Hauswald et al. reported the 10-year results on 448 favorable risk patients treated by the California Endocurietherapy Cancer Center (now at UCLA) from 1996 to 2009. The patient characteristics were as follows:
- · 288 low risk, 160 intermediate risk
- · 76% Gleason score ≤6, 20% Gleason 3+4
- · Median age: 64
- · Only 9% received neoadjuvant ADT
- · Median prostate volume: 33 cc (range: 9-134 cc)
- · Median follow up: 6.5 years
The ten-year results were as follows:
- · Biochemical progression-free survival: 98%
o Low risk: 99%
o Intermediate risk: 95%
- · Local control: 100%
- · Distant metastasis-free survival: 99%
- · Prostate cancer specific survival: 99%
- · Overall survival: 77%
- · None of the outcomes were statistically different for low risk or intermediate risk groups.
- · Late grade 2 GU toxicity: 10%; grade 3: 5%; 1 patient had grade 4.
- · Late grade 2 GI toxicity: 1%; no grade 3 or 4
- · 60% of previously potent patients were able to have erections suitable for intercourse, with or without medication (at median age of 69)
The potency preservation rate reported for HDRBT, at 69-89%, is the highest reported for any radical therapy. As we’ve seen in other radiation studies, and contrary to popular wisdom, any decline in erectile function typically occurs within the first nine months. Subsequent declines are mostly attributable to normal aging.
The ten-year cancer control rates on these favorable risk patients was remarkably high, and late toxicity was low. Such patients are often good candidates for active surveillance, but for those who are not, HDRBT is certainly a good alternative. Perhaps the most interesting use is as a monotherapy even among men with unfavorable risk prostate cancer. We recently saw that early investigations of this use are encouraging.
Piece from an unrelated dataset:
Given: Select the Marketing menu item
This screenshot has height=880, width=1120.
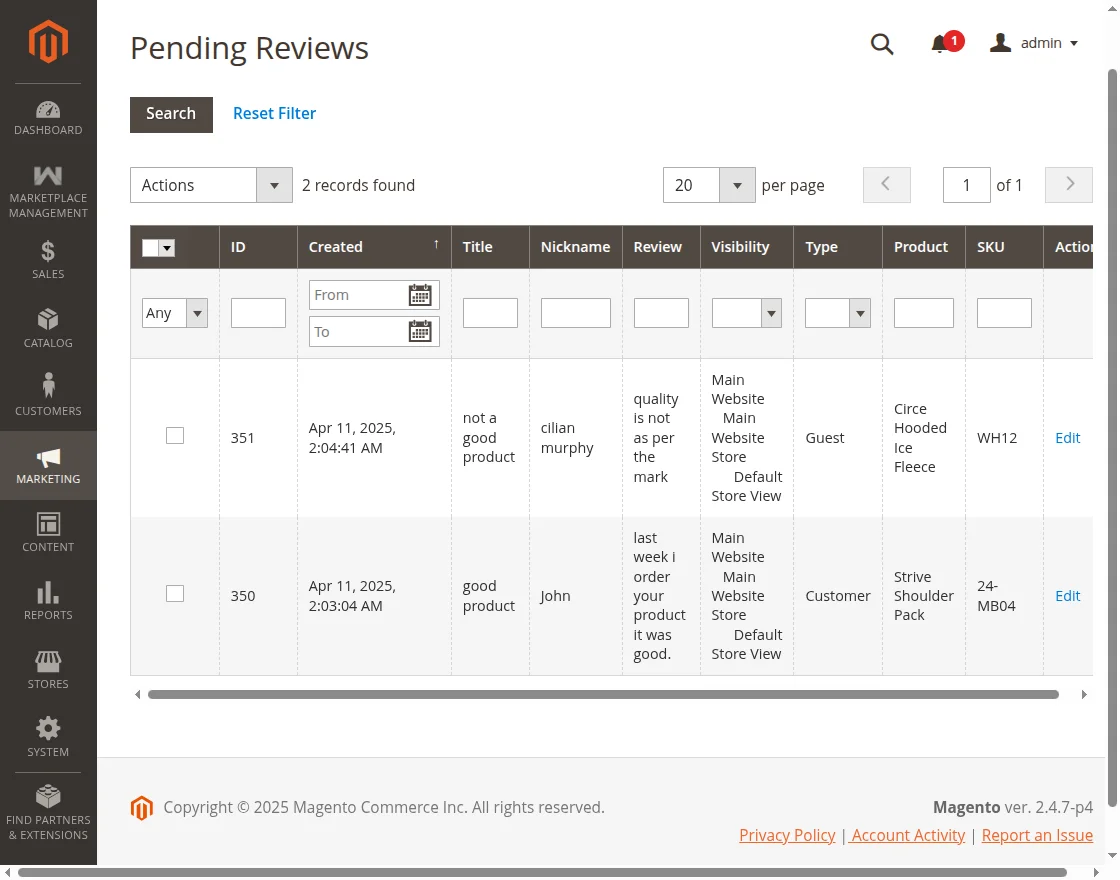Looking at the screenshot, I should [48, 465].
The impressive ten-year results reported here are a testimony to the pioneering achievements of Dr. Demanes, who is retiring soon from active practice. His California Endocurietherapy Center at UCLA, which will continue to operate, is one of only a small number of centers where patients can get HDRBT monotherapy. The economics are such that it is not especially attractive for radiation oncologists to enter this specialty, but we hope that it will remain a treatment option for prostate cancer patients for many years to come.